My initial instinct at implementing TCP states was to use a Rust enum. Then, I’d use an if-statement or match-statement to determine the current state before proceeding.

enum TcpState {
    Closed,
    SynSent,
    Established,
    // .. & other states.
}

struct TcpStream {
    source: u16,
    state: TcpState,
}

impl TcpStream {
    fn write(&mut self) -> Result<usize, &'static str> {
        match self.state {
            Closed => Err("Invalid state."),
            Established => todo!("Implement writing data here."),
            // .. & other states
        }
    }
}

This works, but it’ll require the code to check the TCP connection’s state every time before performing an action. This also results in additional nesting and CPU operations performed (at runtime). And if a user attempts to call a method that doesn’t work with the current state, they’ll get a runtime error, which is almost always eventually less fun to deal with than a compile time error.

Modelling TCP states using type parameters

While reading Rust for Rustaceans, I encountered an intriguing pattern that enabled encoding and enforcing allowed methods using the type checker¹. This is done using type parameters.

pub struct Closed;
pub struct Established {
    source: u16,
    // & other data.
}

pub struct TcpStream<State> {
    socket_addr_v4: SocketAddrV4,
    state: State,
}

impl<T> TcpStream<T> {
    pub fn peer_addr(&self) -> io::Result<SocketAddrV4> {
        Ok(self.socket_addr_v4)
    }
}

impl TcpStream<Closed> {
    pub fn connect<T: ToSocketAddrs>(
        addr: T,
    ) -> io::Result<TcpStream<Established>> {
        // Connect to remote server.
    }
}

impl TcpStream<Established> {
    fn close(&mut self) -> Result<(), &'static str> {
        // Close connection
    }
}

impl io::Write for TcpStream<Established> {
    fn write(&mut self, buf: &[u8]) -> io::Result<usize> {
        // Send data to remote host.
    }
}

In the example code above, TcpStream is a struct that expects a type parameter State, which we use to represent the TCP states Closed and Established. The method peer_addr is available to TcpStream in any state, while close can only be called by TcpState when it’s Established. Attempting to call close in other non-Established TcpStates will result in a type error during compilation.
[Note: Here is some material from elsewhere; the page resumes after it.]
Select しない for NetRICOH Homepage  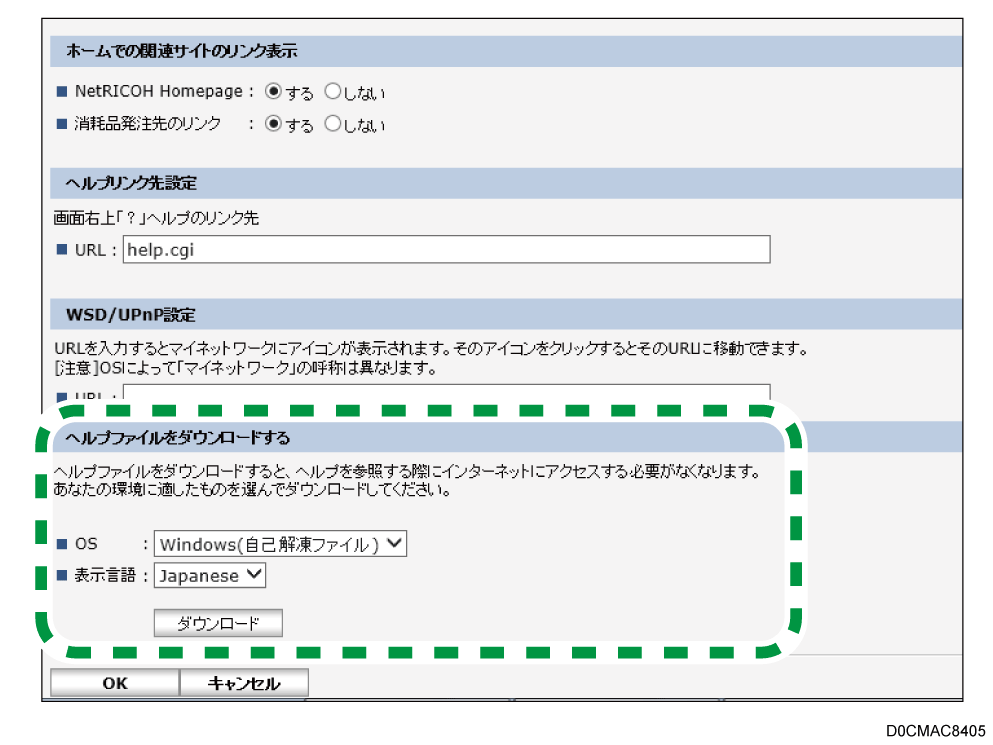(332, 91)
This is rather neat since we’ve eliminated the runtime checking of TCP state altogether and it’s now much clearer which methods are allowed in which TcpStream states. An additional bonus is that the allowed state transitions are now enforced by the typechecker.

Thus far, one issue that I’ve encountered from this approach is that the compiler prohibits a specialized implementation for the Drop trait ². For example, writing

impl Drop for TcpStream<Established> {
    fn drop(&mut self) {
        // Implementation here.
    }
}

will result in an error. There seem to be good reasons for this (see here and here), and I haven’t quite figured out a workaround for this yet that I like.
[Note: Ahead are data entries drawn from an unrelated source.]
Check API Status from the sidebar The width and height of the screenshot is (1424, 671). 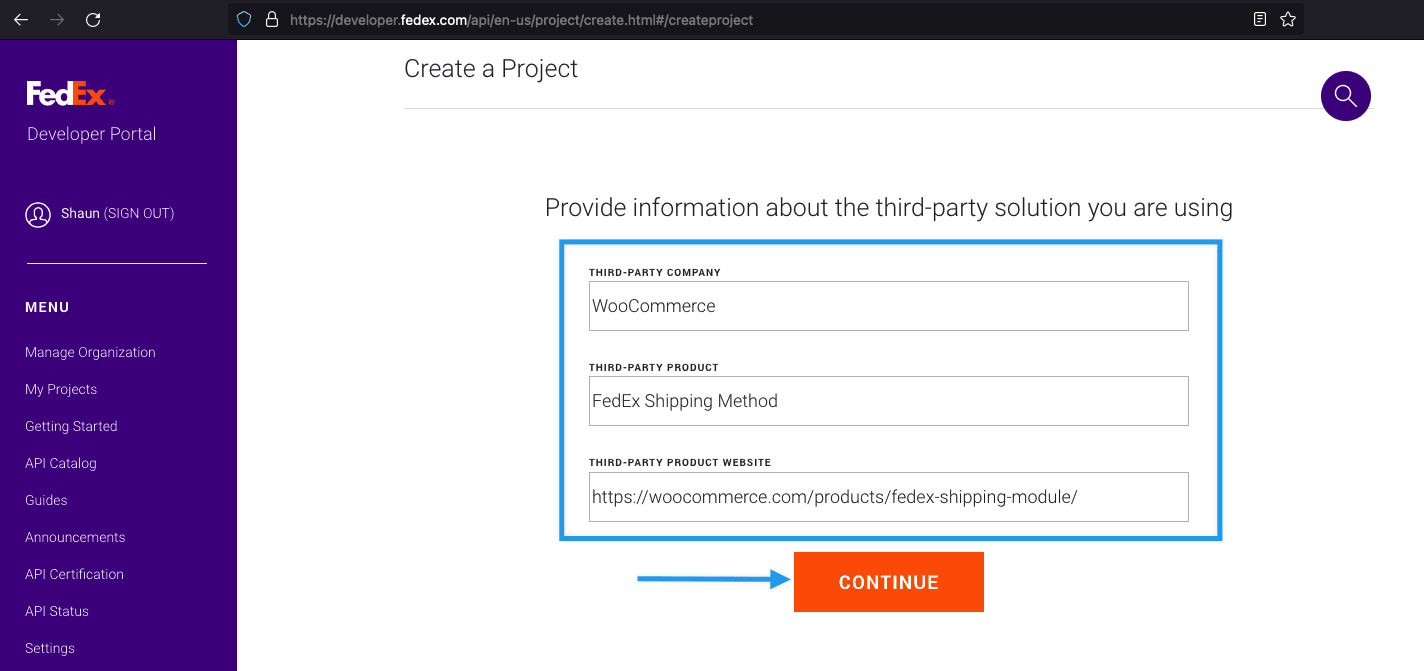[56, 611]
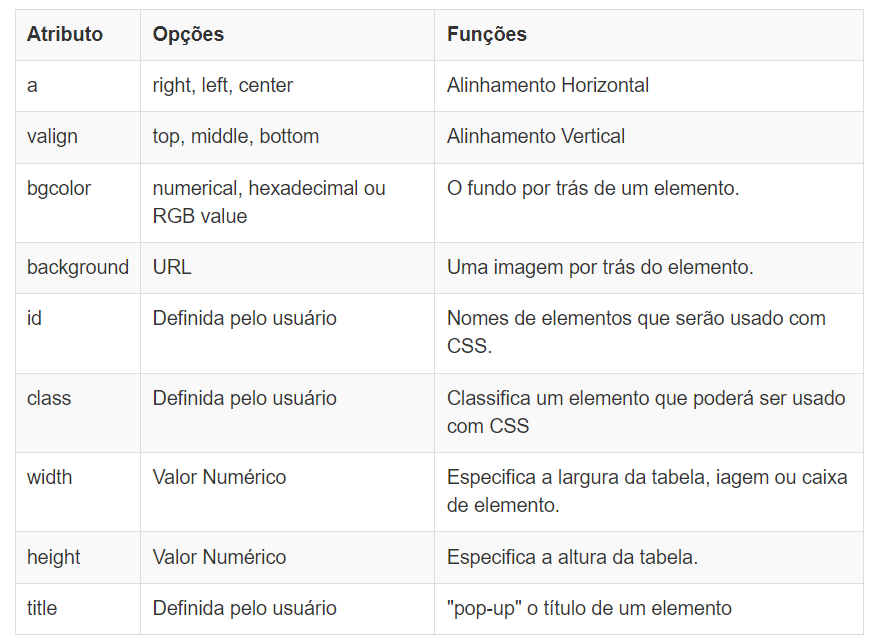Click the Opções column header
Screen dimensions: 874x643
point(188,34)
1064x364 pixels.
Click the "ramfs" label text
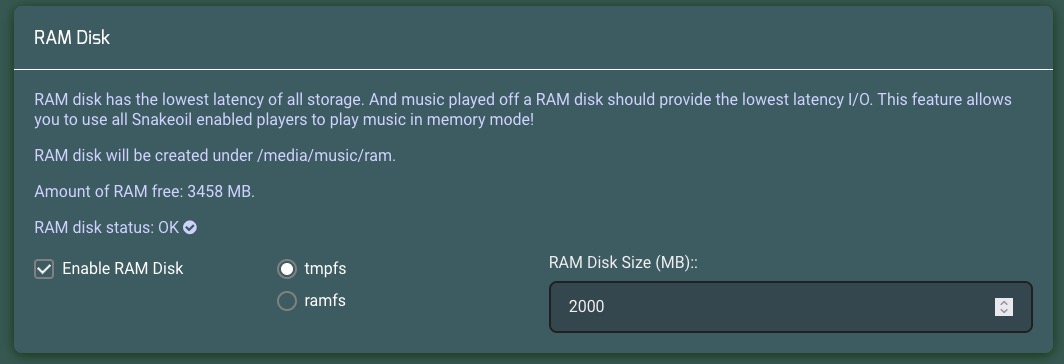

If this sounds interesting, Cliff Biffle gives a more detailed and thorough walkthrough on this pattern in his blog post here.

See Chapter 3 of the book, under the section “Type System Guidance”. In it (and in Biffle’s blog post above), the author also gives an example using PhantomData which is useful if there’s no state-specific data to store.↩
As far as I’m aware, this only applies to the Drop trait. Implementing write for TcpStream<Established>, as in the example above, doesn’t raise any issues.↩

Hi! I’m Stacey. Welcome to my technical blog. Outside of computers, I also love brewing Japanese teas 🍵, reading fiction, and discovering random word origins.